Task item - Give again only what runs from the line with "Task: Click the lock icon for Confidentialité" to the final line of the entries below, exactly as written and without pictures.

- Opening Delimiter -

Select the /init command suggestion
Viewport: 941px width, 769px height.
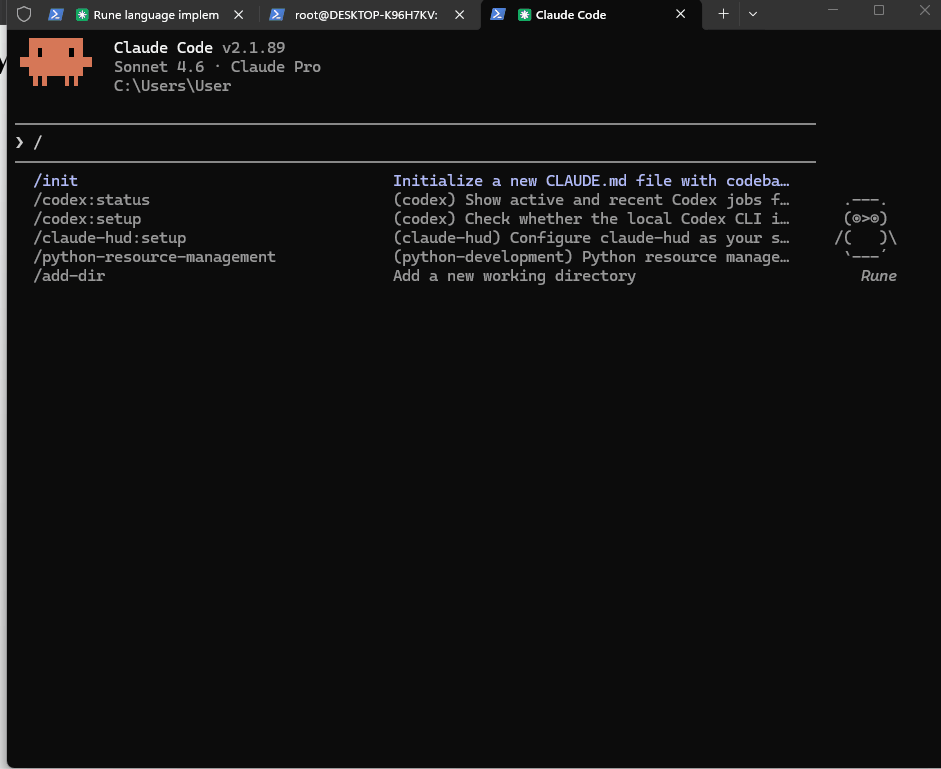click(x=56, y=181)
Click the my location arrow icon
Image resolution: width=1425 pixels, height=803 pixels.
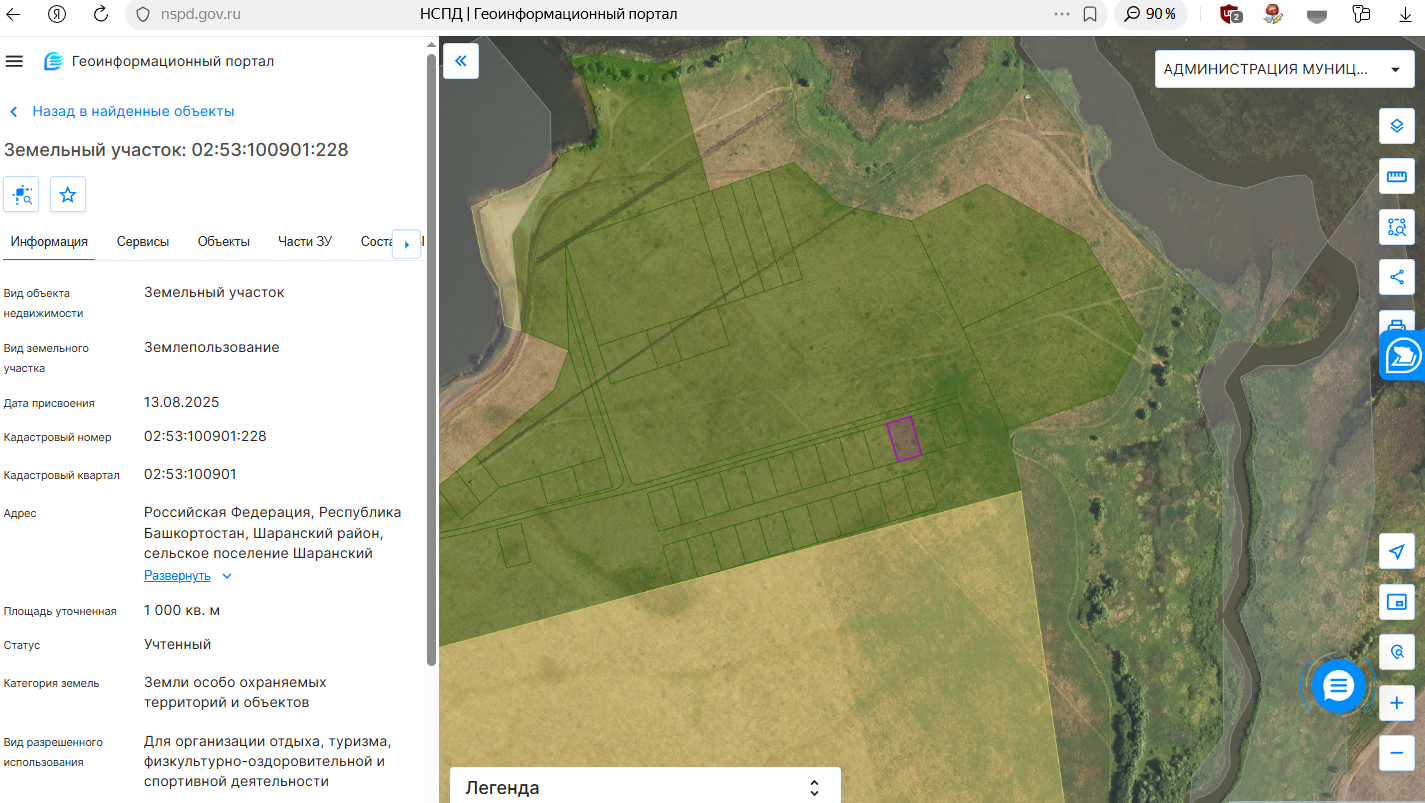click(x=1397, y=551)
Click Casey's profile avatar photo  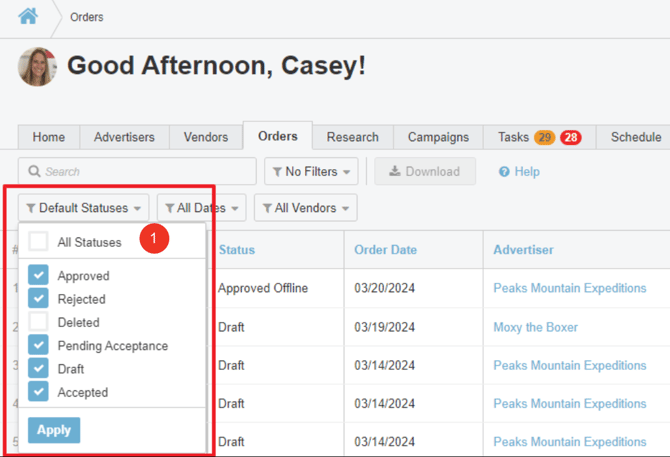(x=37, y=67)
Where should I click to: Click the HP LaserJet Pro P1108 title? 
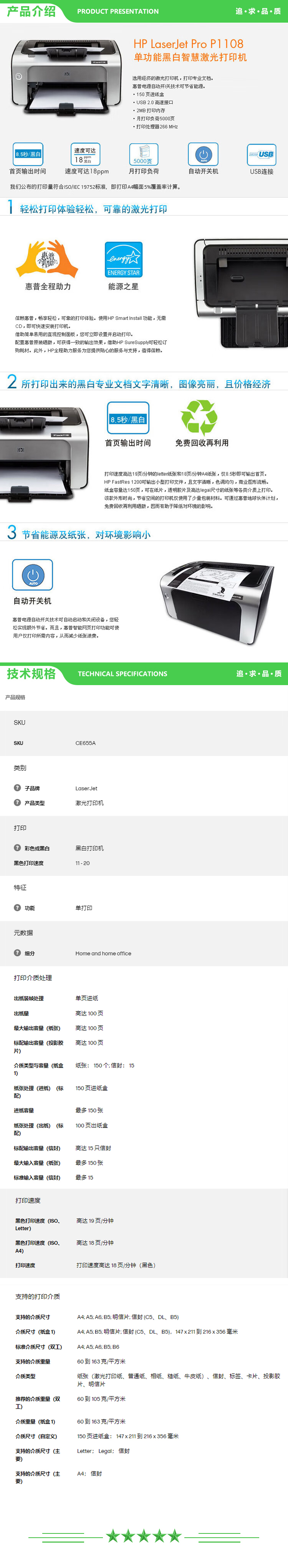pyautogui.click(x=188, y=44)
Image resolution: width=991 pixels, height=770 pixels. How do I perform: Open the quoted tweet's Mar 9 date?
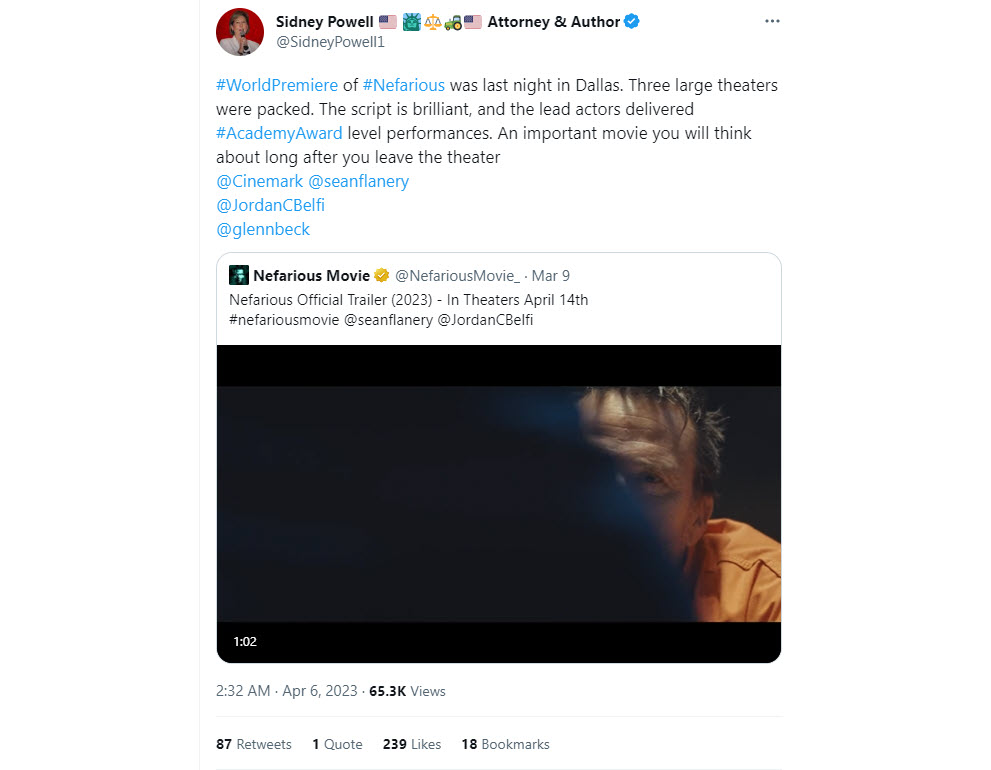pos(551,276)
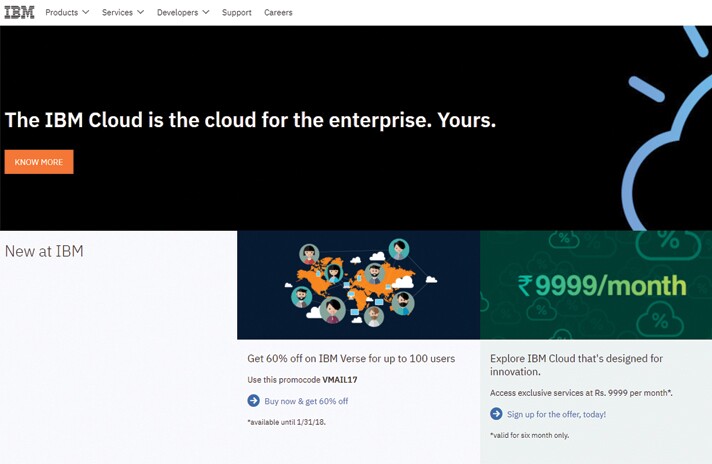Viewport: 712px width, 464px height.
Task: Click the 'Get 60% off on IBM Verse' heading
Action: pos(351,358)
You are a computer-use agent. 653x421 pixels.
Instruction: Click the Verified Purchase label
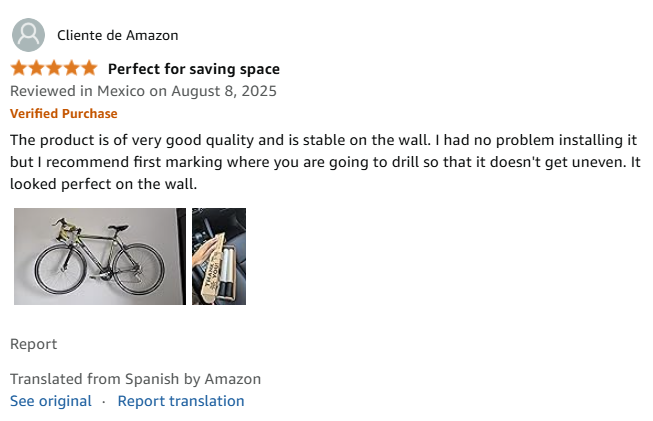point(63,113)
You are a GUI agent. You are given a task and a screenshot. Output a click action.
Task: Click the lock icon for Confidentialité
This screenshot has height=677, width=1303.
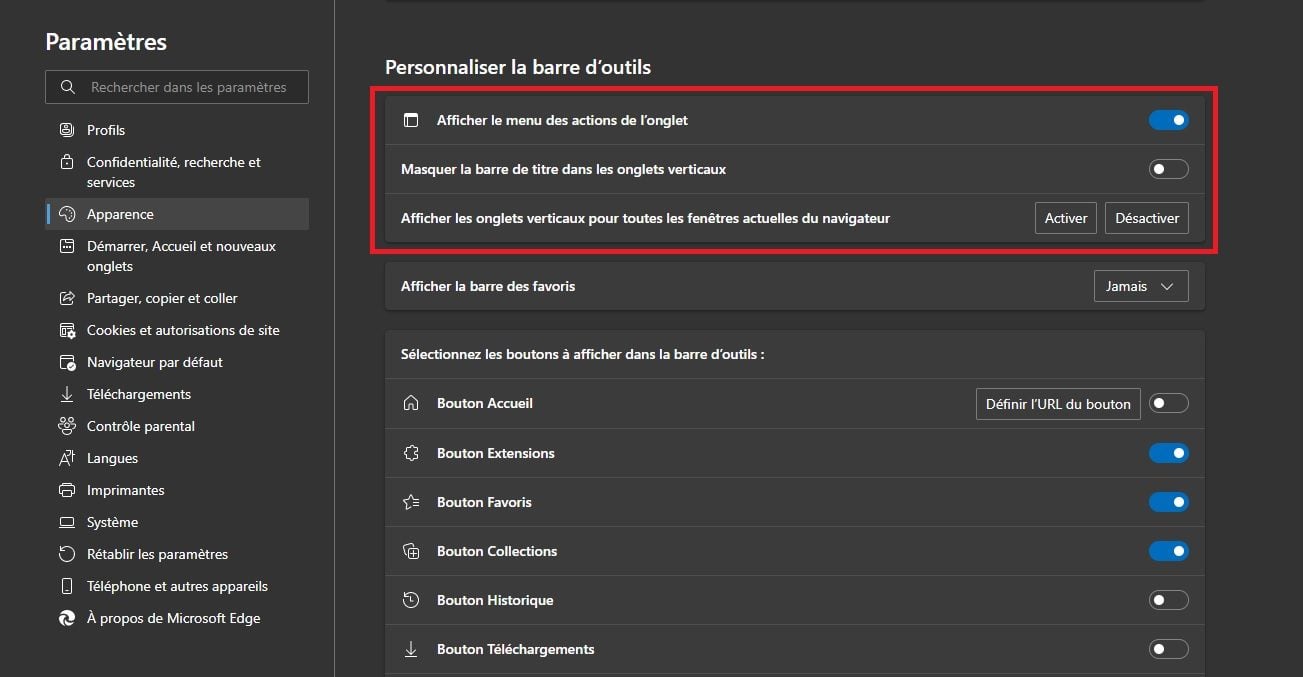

- Closing Delimiter -

Result -
Task: Click the lock icon for Confidentialité
This screenshot has height=677, width=1303.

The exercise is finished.